* [Material supplied]:
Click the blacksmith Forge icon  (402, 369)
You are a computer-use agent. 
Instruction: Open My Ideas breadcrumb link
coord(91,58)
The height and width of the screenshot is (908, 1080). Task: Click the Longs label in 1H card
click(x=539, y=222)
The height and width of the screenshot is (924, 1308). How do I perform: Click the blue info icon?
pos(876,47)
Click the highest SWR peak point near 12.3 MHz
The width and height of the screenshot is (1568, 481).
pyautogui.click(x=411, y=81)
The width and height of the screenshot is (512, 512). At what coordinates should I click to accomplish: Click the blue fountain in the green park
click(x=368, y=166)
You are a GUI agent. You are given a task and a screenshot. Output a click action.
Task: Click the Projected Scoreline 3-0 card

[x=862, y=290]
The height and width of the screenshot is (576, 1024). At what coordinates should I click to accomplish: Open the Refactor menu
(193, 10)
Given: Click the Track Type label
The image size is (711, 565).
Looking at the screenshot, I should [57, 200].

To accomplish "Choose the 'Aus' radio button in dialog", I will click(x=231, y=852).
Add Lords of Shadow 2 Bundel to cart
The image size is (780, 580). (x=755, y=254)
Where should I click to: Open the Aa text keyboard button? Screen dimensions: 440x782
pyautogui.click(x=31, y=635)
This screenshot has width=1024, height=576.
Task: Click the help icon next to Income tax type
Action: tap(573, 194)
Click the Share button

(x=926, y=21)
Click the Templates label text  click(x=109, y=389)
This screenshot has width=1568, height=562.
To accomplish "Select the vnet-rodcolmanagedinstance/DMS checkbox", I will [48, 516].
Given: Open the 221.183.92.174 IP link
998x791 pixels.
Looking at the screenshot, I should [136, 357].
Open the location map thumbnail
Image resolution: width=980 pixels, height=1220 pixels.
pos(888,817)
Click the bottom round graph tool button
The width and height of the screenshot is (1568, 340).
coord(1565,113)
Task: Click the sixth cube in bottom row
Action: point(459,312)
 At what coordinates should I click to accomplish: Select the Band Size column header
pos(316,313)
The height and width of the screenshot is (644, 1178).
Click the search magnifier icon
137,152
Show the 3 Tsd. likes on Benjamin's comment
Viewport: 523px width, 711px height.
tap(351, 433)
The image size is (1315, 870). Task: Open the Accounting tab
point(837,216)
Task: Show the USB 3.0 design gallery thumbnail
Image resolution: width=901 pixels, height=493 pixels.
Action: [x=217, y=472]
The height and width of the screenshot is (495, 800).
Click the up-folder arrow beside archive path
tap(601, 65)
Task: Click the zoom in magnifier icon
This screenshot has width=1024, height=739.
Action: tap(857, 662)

* [Task instructions]: Please return the material from its first line through the line that contains "The image size is (780, 580). (x=755, y=254)", copying each line unchanged.

* [Worked answer]:
Click the blacksmith Forge icon  (402, 369)
You are a computer-use agent. 
Instruction: Open My Ideas breadcrumb link
coord(91,58)
The height and width of the screenshot is (908, 1080). Task: Click the Longs label in 1H card
click(x=539, y=222)
The height and width of the screenshot is (924, 1308). How do I perform: Click the blue info icon?
pos(876,47)
Click the highest SWR peak point near 12.3 MHz
The width and height of the screenshot is (1568, 481).
pyautogui.click(x=411, y=81)
The width and height of the screenshot is (512, 512). At what coordinates should I click to accomplish: Click the blue fountain in the green park
click(x=368, y=166)
You are a GUI agent. You are given a task and a screenshot. Output a click action.
Task: Click the Projected Scoreline 3-0 card

[x=862, y=290]
The height and width of the screenshot is (576, 1024). At what coordinates should I click to accomplish: Open the Refactor menu
(193, 10)
Given: Click the Track Type label
The image size is (711, 565).
Looking at the screenshot, I should [57, 200].

To accomplish "Choose the 'Aus' radio button in dialog", I will click(x=231, y=852).
Add Lords of Shadow 2 Bundel to cart
The image size is (780, 580). (x=755, y=254)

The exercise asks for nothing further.